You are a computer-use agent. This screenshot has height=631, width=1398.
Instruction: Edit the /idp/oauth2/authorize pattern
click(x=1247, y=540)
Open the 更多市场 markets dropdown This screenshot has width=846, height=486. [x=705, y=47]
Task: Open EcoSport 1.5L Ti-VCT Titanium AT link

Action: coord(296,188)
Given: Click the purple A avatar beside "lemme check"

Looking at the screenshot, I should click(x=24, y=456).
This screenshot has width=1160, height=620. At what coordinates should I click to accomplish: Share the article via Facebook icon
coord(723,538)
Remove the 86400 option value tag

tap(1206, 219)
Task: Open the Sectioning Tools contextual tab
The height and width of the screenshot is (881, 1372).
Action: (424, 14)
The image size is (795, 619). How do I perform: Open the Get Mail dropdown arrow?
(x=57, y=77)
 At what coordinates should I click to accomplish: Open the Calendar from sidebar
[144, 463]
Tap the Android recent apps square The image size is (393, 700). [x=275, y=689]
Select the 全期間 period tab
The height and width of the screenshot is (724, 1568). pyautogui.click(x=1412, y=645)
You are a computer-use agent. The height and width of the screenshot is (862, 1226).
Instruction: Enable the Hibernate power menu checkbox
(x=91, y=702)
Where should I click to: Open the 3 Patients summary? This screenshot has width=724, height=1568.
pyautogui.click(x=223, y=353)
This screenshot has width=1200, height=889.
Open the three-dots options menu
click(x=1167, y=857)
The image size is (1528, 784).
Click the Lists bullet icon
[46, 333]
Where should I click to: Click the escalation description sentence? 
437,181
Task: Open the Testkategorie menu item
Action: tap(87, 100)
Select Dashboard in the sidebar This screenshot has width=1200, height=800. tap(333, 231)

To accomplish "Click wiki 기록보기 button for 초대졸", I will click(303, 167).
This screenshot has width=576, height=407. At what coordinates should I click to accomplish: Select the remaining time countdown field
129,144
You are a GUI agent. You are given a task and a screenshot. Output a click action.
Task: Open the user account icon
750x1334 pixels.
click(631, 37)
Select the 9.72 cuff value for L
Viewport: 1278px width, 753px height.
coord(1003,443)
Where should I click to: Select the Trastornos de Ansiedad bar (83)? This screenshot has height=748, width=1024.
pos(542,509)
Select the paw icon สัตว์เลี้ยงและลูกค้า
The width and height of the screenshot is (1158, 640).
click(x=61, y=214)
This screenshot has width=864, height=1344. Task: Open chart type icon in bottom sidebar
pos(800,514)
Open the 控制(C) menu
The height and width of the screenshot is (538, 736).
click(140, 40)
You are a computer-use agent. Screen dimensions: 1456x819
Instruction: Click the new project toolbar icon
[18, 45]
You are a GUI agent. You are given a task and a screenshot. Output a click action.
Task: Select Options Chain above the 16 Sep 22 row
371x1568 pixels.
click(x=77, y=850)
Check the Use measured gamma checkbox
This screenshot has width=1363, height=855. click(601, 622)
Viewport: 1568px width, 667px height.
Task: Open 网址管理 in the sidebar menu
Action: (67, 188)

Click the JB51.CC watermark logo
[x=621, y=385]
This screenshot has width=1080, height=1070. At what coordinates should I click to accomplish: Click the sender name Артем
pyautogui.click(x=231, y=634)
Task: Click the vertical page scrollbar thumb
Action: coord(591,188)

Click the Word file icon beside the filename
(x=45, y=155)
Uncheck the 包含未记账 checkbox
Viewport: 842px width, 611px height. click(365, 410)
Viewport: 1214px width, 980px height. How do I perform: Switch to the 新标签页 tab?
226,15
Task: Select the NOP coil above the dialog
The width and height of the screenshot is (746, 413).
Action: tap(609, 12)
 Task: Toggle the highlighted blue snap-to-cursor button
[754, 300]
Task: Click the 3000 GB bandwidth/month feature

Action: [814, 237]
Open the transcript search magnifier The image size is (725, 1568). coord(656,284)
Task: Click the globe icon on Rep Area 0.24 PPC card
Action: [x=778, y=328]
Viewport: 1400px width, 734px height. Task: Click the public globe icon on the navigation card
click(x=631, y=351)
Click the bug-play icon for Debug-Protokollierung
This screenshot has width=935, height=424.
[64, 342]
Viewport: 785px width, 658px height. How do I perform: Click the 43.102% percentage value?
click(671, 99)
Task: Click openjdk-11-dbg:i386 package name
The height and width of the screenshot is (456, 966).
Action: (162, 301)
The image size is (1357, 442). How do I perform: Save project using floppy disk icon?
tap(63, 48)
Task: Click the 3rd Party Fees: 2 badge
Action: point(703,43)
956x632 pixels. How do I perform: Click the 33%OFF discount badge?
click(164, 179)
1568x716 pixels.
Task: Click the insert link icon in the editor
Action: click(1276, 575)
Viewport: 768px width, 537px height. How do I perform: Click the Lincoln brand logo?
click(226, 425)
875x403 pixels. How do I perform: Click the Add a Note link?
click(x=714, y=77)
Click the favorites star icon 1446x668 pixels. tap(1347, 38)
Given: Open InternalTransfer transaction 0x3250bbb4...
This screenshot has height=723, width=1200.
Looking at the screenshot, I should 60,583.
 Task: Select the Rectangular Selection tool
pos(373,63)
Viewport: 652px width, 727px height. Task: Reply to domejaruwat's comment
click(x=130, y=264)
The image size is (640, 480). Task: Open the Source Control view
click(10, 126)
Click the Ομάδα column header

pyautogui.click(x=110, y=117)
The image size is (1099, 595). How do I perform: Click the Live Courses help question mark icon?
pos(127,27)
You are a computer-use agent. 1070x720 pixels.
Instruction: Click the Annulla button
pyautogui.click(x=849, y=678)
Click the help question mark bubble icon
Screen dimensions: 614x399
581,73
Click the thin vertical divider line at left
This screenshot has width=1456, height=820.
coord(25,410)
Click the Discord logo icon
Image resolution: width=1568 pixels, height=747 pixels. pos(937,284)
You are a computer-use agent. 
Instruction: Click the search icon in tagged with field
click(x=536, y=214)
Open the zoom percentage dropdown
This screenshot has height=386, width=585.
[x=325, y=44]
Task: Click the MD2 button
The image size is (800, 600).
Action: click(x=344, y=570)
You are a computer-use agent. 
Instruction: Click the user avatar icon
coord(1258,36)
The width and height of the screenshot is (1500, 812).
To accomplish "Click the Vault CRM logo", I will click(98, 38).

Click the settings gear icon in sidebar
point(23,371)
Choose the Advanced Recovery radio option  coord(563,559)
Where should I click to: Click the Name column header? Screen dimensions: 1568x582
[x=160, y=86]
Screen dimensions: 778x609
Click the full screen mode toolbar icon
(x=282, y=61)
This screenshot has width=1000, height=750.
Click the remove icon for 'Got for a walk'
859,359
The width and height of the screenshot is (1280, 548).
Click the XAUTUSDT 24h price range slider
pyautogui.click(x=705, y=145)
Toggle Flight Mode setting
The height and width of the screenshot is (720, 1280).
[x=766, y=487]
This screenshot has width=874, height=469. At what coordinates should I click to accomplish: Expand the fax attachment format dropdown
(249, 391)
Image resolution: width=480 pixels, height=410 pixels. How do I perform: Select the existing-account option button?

Your objective
Each line in the listing above that contains "will" should be copied.

Answer area
To accomplish "Click wiki 기록보기 button for 초대졸", I will click(303, 167).
To accomplish "Click the Vault CRM logo", I will click(98, 38).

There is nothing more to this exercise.